> _ERFORDERLICHE SCHRITTE_:
#1 Übersetzen Sie den folgenden Satz aus dem Textauszug ins Englische: „Während es in seiner Romanidee ziemlich laut und hektisch zugeht, scheint in seiner unmittelbaren Nachbarschaft das genaue Gegenteil stattzufinden.“
#2 Nennen Sie alle Angaben, die im Textauszug zwischen dem Titel „Vakuum“ und dem ersten Absatz stehen.
#3 Beantworten Sie anhand des Textauszugs die folgenden Fragen:
(a) Wie alt ist Hannes?
(b) An welchem Wochentag bemerkt Hannes die Stille in der Nachbarschaft?
(c) Wo sitzt Kora?

> _TEXTAUSZUG_:
§ §

Literatur

Vakuum

von Antje Wagner


384 Seiten
© 2014 für diese Lizensausgabe Beltz & Gelberg
www.gulliver-welten.de
ISBN 978-3-407-74494-4



Hannes ist sich sicher, dass es kein banaler Traum war. Es war viel mehr als ein Traum, es war eine Idee! Der Sechzehnjährige liebt und schreibt eigene Horrorgeschichten, doch jetzt hat er das Konzept für etwas Größeres. Sofort schreibt er seine Ideen auf. Sogar einen Titel für seinen ersten Roman hat er schon. Stichpunktartig schreibt er die wichtigsten Handlungsfäden auf, weil er Angst hat, die Erinnerungen daran zu verlieren.

Noch während er hastig seine Notizen anfertigt, fällt ihm etwas auf. Während es in seiner Romanidee ziemlich laut und hektisch zugeht, scheint in seiner unmittelbaren Nachbarschaft das genaue Gegenteil stattzufinden. Es ist Samstag und normalerweise toben um diese Zeit die Kinder in der Nachbarschaft auf unüberhörbare Weise. Auch vom Musiker nebenan ist nichts zu hören.

Die Sonne strahlt vom blauen Himmel, doch auch der gesamte Hinterhof ist leer. Von einem anderen Fenster aus sieht er auf die Straße. Kein Mensch ist zu sehen. Auch kein einziges Auto fährt durch die sonst so belebten Straßen. Hier stimmt definitiv etwas nicht.

Der sechzehnjährigen Kora ergeht es ähnlich. Sie sitzt in der JVA in Schwäbisch Gmünd. Sie versucht gerade dem Kontakt mit einigen Mitinhaftierten aus dem Weg zu gehen, indem sie vorgibt, sich mit einem ihrer selbst angefertigten Wandgemälde intensiv zu beschäftigen. Als sie sich wieder umdreht, sind alle verschwunden.

§ §

> _DATENTEIL_:
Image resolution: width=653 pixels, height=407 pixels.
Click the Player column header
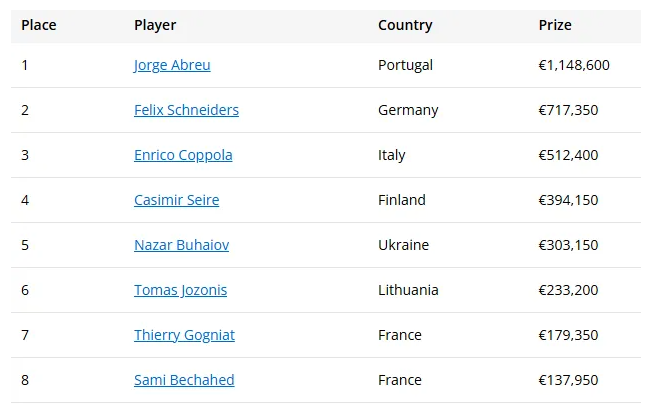[x=155, y=25]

§ §

> _VOLLSTÄNDIGE LÖSUNGEN_:
#1 While things are quite loud and hectic in his idea for a novel, the exact opposite seems to be happening in his immediate neighborhood.

#2
- von Antje Wagner
- 384 Seiten
- © 2014 für diese Lizensausgabe Beltz & Gelberg
- www.gulliver-welten.de
- ISBN 978-3-407-74494-4

#3
(a) Hannes ist sechzehn Jahre alt.
(b) Er bemerkt die Stille an einem Samstag.
(c) Kora sitzt in der JVA in Schwäbisch Gmünd.